§ **Data records**:
┄┄┄┄┄┄┄┄┄┄┄┄┄┄┄┄┄┄┄┄
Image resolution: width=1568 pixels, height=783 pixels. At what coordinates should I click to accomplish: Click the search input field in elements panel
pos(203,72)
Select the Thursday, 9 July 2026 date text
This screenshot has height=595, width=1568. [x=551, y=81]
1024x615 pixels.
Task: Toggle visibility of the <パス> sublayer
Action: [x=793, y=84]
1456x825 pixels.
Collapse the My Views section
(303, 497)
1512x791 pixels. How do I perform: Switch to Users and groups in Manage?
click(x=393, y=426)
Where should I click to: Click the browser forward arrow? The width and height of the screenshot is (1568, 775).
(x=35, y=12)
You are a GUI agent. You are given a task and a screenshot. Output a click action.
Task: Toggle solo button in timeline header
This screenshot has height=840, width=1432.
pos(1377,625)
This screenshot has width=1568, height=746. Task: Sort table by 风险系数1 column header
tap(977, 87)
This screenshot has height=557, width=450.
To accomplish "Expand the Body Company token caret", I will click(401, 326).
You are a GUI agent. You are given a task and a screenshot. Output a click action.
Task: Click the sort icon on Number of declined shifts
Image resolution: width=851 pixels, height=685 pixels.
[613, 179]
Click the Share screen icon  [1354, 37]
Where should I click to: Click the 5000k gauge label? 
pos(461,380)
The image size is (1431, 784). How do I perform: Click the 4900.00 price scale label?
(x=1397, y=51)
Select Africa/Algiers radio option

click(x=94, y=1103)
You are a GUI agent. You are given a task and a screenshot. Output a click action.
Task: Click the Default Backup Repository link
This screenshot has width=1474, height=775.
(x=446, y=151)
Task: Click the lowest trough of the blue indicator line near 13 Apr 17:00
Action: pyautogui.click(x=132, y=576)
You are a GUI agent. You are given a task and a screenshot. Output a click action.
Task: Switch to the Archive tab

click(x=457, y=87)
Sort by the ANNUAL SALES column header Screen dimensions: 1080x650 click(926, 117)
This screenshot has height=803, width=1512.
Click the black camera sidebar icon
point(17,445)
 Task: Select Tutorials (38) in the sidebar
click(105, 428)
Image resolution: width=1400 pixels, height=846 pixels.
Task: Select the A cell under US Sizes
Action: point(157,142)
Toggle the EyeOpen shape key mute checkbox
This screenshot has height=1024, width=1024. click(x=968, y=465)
┄┄┄┄┄┄┄┄┄┄┄┄┄┄┄┄┄┄┄┄
§ **What you should do**: Copy out everything from the start of the records down through the line containing "Action: [x=793, y=84]", with both ends included.

§ **Result of this task**:
Image resolution: width=1568 pixels, height=783 pixels. At what coordinates should I click to accomplish: Click the search input field in elements panel
pos(203,72)
Select the Thursday, 9 July 2026 date text
This screenshot has height=595, width=1568. [x=551, y=81]
1024x615 pixels.
Task: Toggle visibility of the <パス> sublayer
Action: [x=793, y=84]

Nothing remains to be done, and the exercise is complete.